Hydrogen sceptics point out not only the large capital costs associated with the production, transportation and storage of hydrogen, but also the availability of far more viable alternatives. Hydrogen is “just about the worst possible vehicle fuel”, says Robert Zubrin, a rocket scientist and the author of Energy Victory, a book on the post-petroleum future. Even if the requisite gains in fuel-cell technology are achieved, he says, the fuel-cell cars of the future should run instead on methanol, which has a higher energy-density than hydrogen and can be stored and transported much more easily.

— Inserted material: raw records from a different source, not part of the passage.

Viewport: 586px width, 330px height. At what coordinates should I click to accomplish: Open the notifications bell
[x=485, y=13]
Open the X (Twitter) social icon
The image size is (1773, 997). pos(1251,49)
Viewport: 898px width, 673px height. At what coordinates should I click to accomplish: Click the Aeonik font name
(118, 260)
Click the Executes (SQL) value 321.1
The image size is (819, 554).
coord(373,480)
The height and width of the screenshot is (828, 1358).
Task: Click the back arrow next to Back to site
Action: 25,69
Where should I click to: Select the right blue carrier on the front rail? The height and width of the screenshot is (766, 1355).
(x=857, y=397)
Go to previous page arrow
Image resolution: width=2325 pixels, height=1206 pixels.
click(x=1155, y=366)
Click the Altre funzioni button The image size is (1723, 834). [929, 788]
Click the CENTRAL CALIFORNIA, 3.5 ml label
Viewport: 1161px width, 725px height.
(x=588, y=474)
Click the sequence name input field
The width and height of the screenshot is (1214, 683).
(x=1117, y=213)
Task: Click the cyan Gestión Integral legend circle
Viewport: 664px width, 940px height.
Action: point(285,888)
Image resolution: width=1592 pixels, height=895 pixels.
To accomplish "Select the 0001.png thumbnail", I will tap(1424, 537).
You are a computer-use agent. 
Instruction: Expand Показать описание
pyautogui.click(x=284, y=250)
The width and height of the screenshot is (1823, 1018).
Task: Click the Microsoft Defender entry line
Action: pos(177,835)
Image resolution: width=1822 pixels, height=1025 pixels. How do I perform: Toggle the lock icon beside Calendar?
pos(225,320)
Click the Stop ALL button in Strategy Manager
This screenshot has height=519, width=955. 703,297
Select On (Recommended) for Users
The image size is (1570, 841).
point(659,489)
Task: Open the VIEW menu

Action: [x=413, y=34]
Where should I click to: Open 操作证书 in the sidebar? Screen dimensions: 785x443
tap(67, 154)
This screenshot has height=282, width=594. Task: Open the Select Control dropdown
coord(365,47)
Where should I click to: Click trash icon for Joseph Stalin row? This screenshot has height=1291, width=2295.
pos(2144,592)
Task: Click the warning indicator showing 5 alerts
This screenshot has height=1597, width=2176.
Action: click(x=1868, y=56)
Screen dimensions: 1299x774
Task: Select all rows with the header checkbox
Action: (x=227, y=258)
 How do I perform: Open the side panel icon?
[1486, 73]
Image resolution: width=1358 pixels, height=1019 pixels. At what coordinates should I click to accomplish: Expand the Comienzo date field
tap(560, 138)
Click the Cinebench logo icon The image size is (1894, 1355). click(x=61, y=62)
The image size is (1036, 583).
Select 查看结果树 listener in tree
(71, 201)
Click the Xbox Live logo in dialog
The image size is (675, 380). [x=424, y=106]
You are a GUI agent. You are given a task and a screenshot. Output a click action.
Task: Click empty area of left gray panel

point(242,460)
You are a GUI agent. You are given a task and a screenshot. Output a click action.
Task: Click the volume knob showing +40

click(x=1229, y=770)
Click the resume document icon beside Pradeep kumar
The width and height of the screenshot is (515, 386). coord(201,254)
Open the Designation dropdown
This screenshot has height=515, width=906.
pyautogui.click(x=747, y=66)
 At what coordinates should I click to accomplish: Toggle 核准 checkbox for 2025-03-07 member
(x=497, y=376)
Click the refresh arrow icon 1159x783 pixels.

Furthermore, steam reformation of natural gas is far from a zero-emissions solution, undermining the whole rationale of hydrogen cars in the first place. According to America’s National Renewable Energy Laboratory, producing a kilogram of hydrogen by steam reformation generates emissions equivalent to 11.9kg of CO2. Given that the Chevy Equinox fuel-cell vehicle can travel 39 miles on a kilogram of hydrogen, and the FCX Clarity can travel 68 miles, powering these cars using hydrogen produced by steam reformation would result in emissions of 305 and 175 grams of CO2 per mile respectively. By comparison, today’s petrol-electric Toyota Prius hybrid produces tailpipe emissions of around 167 grams per mile, and many small petrol cars achieve similar results.
Seriously — how many fatal flaws does the technology need? Hydrogen cars were apparently killed in the drawing room by the knife, revolver, lead pipe, rope and candlestick.
The magazine includes as an afterthought yet another major fatal flaw, one that I have written a lot about. Some say “the solution to large-scale hydrogen production lies in using renewable electricity to extract hydrogen from water via electrolysis” or using “nuclear power. But it would surely be easier simply to use this energy to charge the batteries of all-electric or plug-in hybrid vehicles.” Easier, hundreds of billions of dollars cheaper, and you don’t throw away 75 percent of the valuable carbon free electricity in the process!
Some people cling to the notion that hydrogen can be reanimated like Frankenstein’s monster (see here). But the Economist article ends more realistically:
In other words, claims that hydrogen will be the automotive fuel of the future are as true today as they ever have been.
Kudos to Chu and Obama for trying to kill this monster. Jeers to Congress for flushing taxpayer money down the toilet in a weak imitation of Bush-Cheney technology strategy.